Citigroup hopes the government makes a public expression of confidence in Citigroup that would help reassure clients and customers, the leading financial daily said. “Absent a public endorsement, Citigroup executives believe even a small capital infusion from the government would send a positive signal.”

The New York Times noted: “Today, Citigroup, once the nation’s largest and mightiest financial institution, has been brought to its knees by more than $65 billion in losses, write-downs for troubled assets and charges to account for future losses.”

Citigroup’s stock has plummeted to its lowest price in more than a decade, closing Friday at $3.77. At that price the company is worth just $20.5 billion, down from $244 billion two years ago.

Waves of layoffs have accompanied that slide, with about 75,000 jobs already gone or set to disappear from a workforce that numbered about 375,000 a year ago.

Since becoming chief executive last December, Pandit, a former money manager and investment banker, has been scrambling to put out fires and repair Citigroup’s deficient risk-management systems, the Times said.

Pandit now “faces the twin challenge of rebuilding investor confidence while trying to fix the company’s myriad problems”.

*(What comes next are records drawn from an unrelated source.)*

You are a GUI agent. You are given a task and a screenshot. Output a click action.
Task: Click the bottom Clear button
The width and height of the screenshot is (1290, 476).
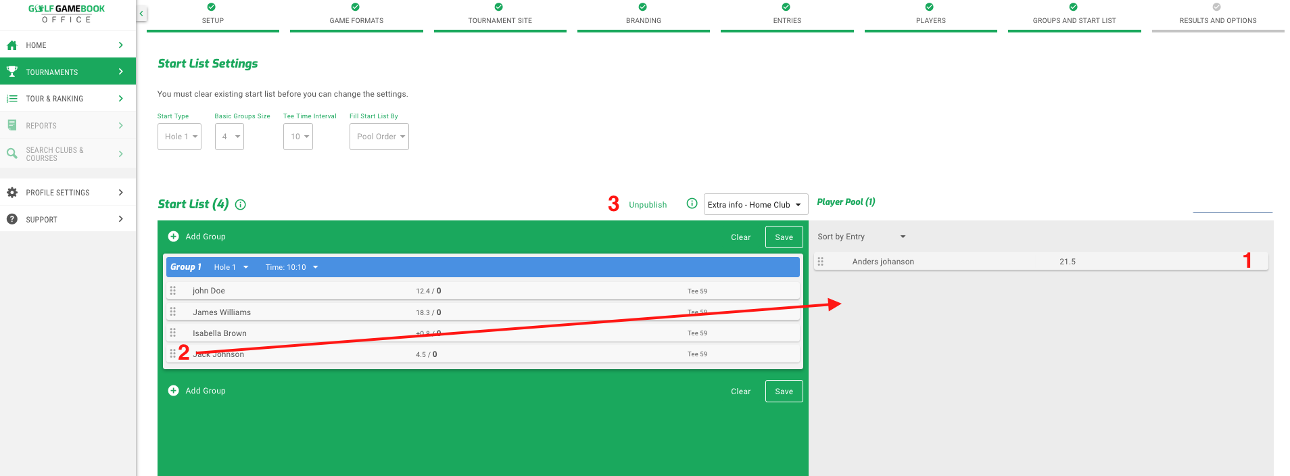coord(740,391)
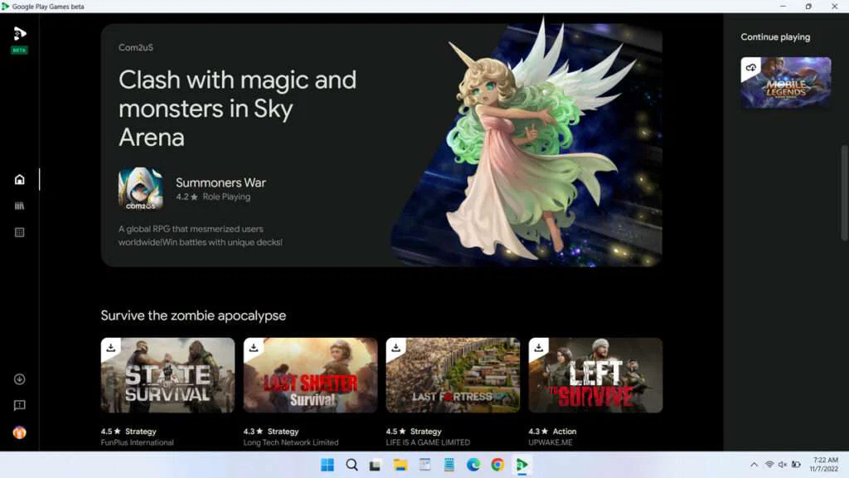Expand hidden icons in the system tray
Screen dimensions: 849x478
coord(753,465)
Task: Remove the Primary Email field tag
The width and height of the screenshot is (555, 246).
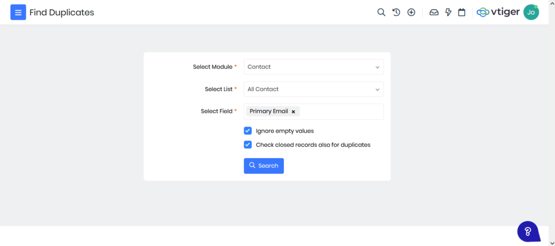Action: [x=293, y=112]
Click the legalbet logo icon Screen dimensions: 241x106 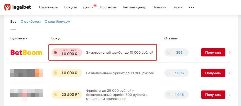tap(7, 7)
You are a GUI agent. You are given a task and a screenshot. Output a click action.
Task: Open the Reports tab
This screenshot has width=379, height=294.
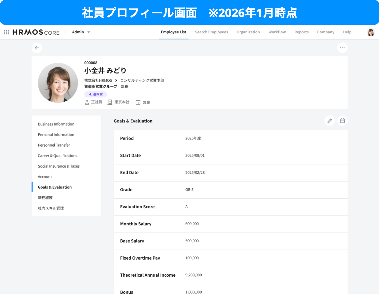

Citigroup has suffered four consecutive quarters of multibillion-dollar losses as it has written down billions of dollars of the mortgage-related assets it held on its books.

Even though Citigroup executives insist that the bank can ride out its current difficulties, and that the repatriated assets pose no threat, investors have their doubts, the influential daily said.

Because analysts do not have a complete grip on the quality of those assets, they are warning that Citigroup may have to set aside billions of dollars to guard against losses, it said.

Some analysts say they believe that the $25 billion that the federal government invested in Citigroup in October might not be enough to stabilise it.

Others say the fact that such huge amounts have yet to steady the bank is a reflection of the severe damage caused by Citigroup’s appetites.

“They pushed to get earnings, but in doing so, they took on more risk than they probably should have if they are going to be, in the end, a bank subject to regulatory controls,” the Times quoted Roy Smith, a professor at the Stern School of Business at New York University, as saying.

“Safe and soundness has to be no less important than growth and profits but that was subordinated by these guys,” he added.